Opinioni
Migranti, la soluzione finale per le aree interne
D’ora in avanti ogni straniero che metterà piede sul suolo italico illegalmente verrà rinchiuso in un centro di permanenza fino a 18 mesi. Dodici per i richiedenti asilo a meno che non siano nelle condizioni di versare 5mila euro allo Stato. Manco a dirlo i nuovi centri verranno realizzati nelle aree marginali e isolate, con bassa densità di popolazione, ovvero di elettori. Proprio laddove, in questi lustri, è stato possibile sperimentare percorsi di vera integrazione che hanno cambiato il volto, i rumori e la prospettiva di borghi e comunità
Ascolta la lettura dell'articolo
Visto e considerato che il blocco navale proprio non si può fare, tenuto conto che il globo terraqueo è troppo grande; che lo storico accordo con il dittatore tunisino non ha sortito gli effetti sperati ed annunciati; considerato, infine, che l’invasione di carichi residuali via mare prosegue, e per quanti ne muoiano ne arrivano comunque troppi, le geniali menti di Palazzo Chigi hanno messo a punto la soluzione finale: d’ora in avanti chiunque arriverà in Italia illegalmente, contravvenendo alla legge Bossi – Fini, secondo cui potrebbe entrare in Italia solo chi ha già un lavoro, sarà trattenuto nei centri di permanenza anche per diciotto mesi prima del rimpatrio.
Dodici per i richiedenti asilo ai quali, tuttavia, in ossequio a quanto stabilito dal decreto Cutro, è doveroso concedere un’occasione in più offrendo la possibilità di evitare il Cpr in attesa della definizione della pratica, a fronte di un bonifico di circa 5mila euro. Una giusta cauzione per scampare ai centri di permanenza, per il lusso di sfuggire alla detenzione.
“L’idonea garanzia finanziaria” – così la definisce la norma – per garantire allo straniero, per il periodo massimo di trattenimento, pari a quattro settimane (ventotto giorni), la disponibilità: a) di un alloggio adeguato, sul territorio nazionale; b) della somma occorrente al rimpatrio; c) di mezzi di sussistenza minimi necessari, a persona”.
Ovviamente, si saranno detti a Palazzo Chigi, perché la soluzione finale possa essere attuata è necessario, prima di ogni cosa, realizzare nuovi centri di permanenza, in numero sufficiente a rinchiuderli tutti, a debita distanza dai grandi centri urbani e dalle aree metropolitane, in luoghi isolati e a bassissima densità demografica dove è più facile esercitare il necessario controllo, dove ci sono pochi elettori.
Insomma, se non c’è verso di fermarli allora li arrestiamo e li nascondiamo in tanti centri di detenzione, tanti lager disseminati nelle aree interne, nei territori marginali, dove è più facile soffocare una sommossa senza passare per i tiggì, dove non c’è il rischio di rivolte popolari, di manifestazioni di piazza, dove il corpo elettorale di ogni comunità corrisponde a quello di un condominio della periferia romana o milanese.
La nuova Snai del governo Meloni, potremmo dire ironizzando.

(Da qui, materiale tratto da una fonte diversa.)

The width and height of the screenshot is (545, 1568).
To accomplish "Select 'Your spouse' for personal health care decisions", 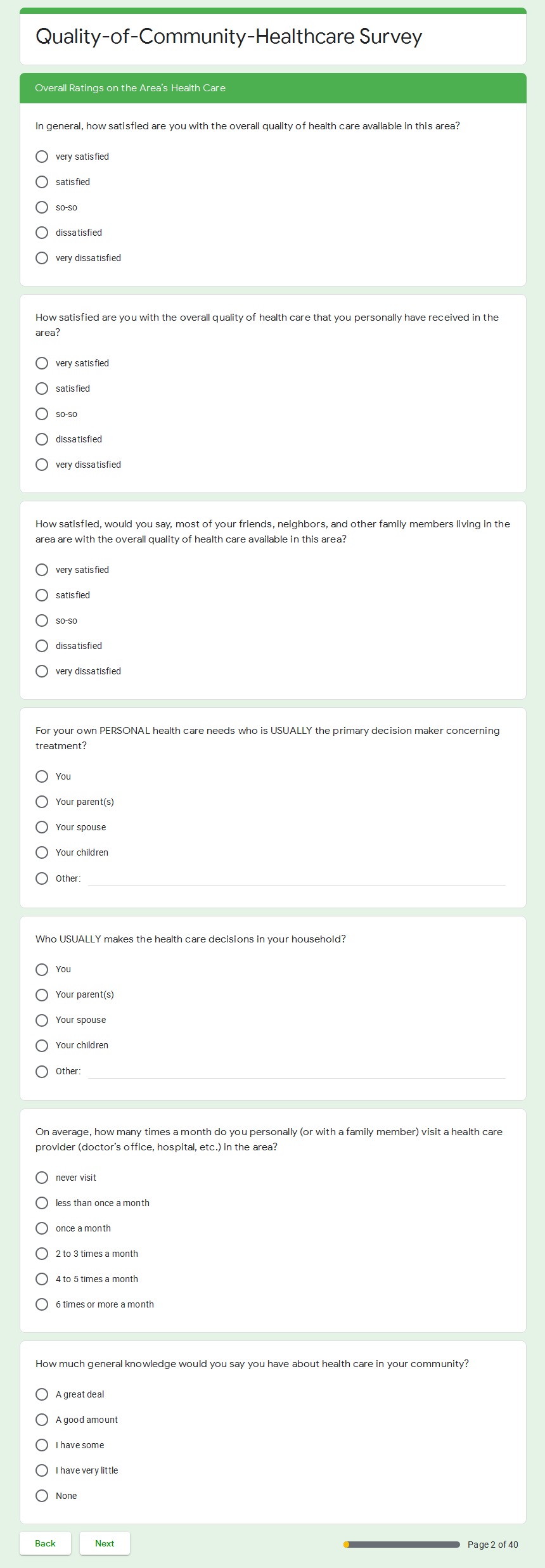I will coord(42,827).
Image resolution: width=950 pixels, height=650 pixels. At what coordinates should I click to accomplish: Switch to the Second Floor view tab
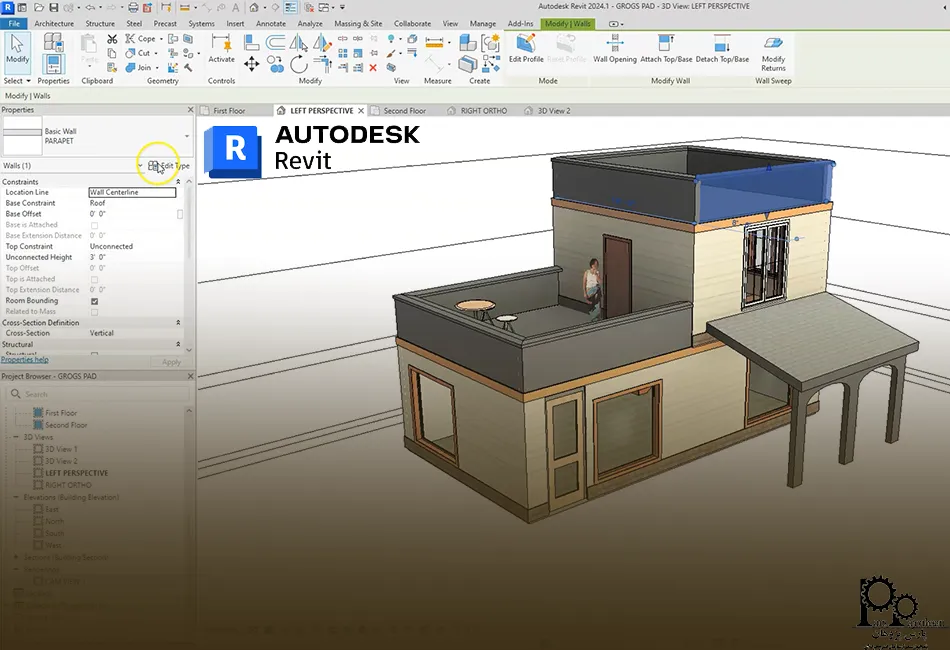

La risposta a due decenni di studi e di analisi sul futuro dei territori interni, di risposte inefficaci e dispendiose per provare ad arginare lo spopolamento, di chiacchiere al vento sul turismo lento, sulla valorizzazione delle risorse primarie da cui dipende l’esistenza stessa del Paese, sulle zone economiche speciali e sulla sfida infrastrutturale. Una risposta concreta e immediatamente attuabile per riconoscere alle aree interne una funzione strategica a servizio della nuova Italia patriota, a garanzia della sicurezza degli italiani.
E apparirebbe quantomeno strumentale provare a richiamare la vostra attenzione, cari lettori, su ciò che in questi lustri è accaduto, da Nord a Sud, nei territori dove dovrebbero essere realizzati i nuovi centri di detenzione per migranti illegali e richiedenti asilo poco abbienti. Porre l’accento sugli innumerevoli esempi di vera integrazione che si rintracciano nelle aree marginali e a bassa densità demografica, sulle ricadute del modello SPRAR, oggi SAI, sulla vita dei nostri borghi, vorrebbe dire cedere alla pretestuosa demagogia. Provare a raccontare come sono cambiati questi territori in questi anni, in che modo queste esperienze e questi percorsi hanno restituito vita e rumore alle nostre piazze desolate, iscrizioni alle nostre scuole, manodopera alle nostre imprese, percorsi di scambio e di crescita collettiva, vorrebbe dire teorizzare la sostituzione etnica pianificata, la resa dell’italica stirpe, il ratto delle italiane. Discendiamo dai romani, certo. Ma ‘sti millenni passati saranno pur serviti a qualcosa, o no?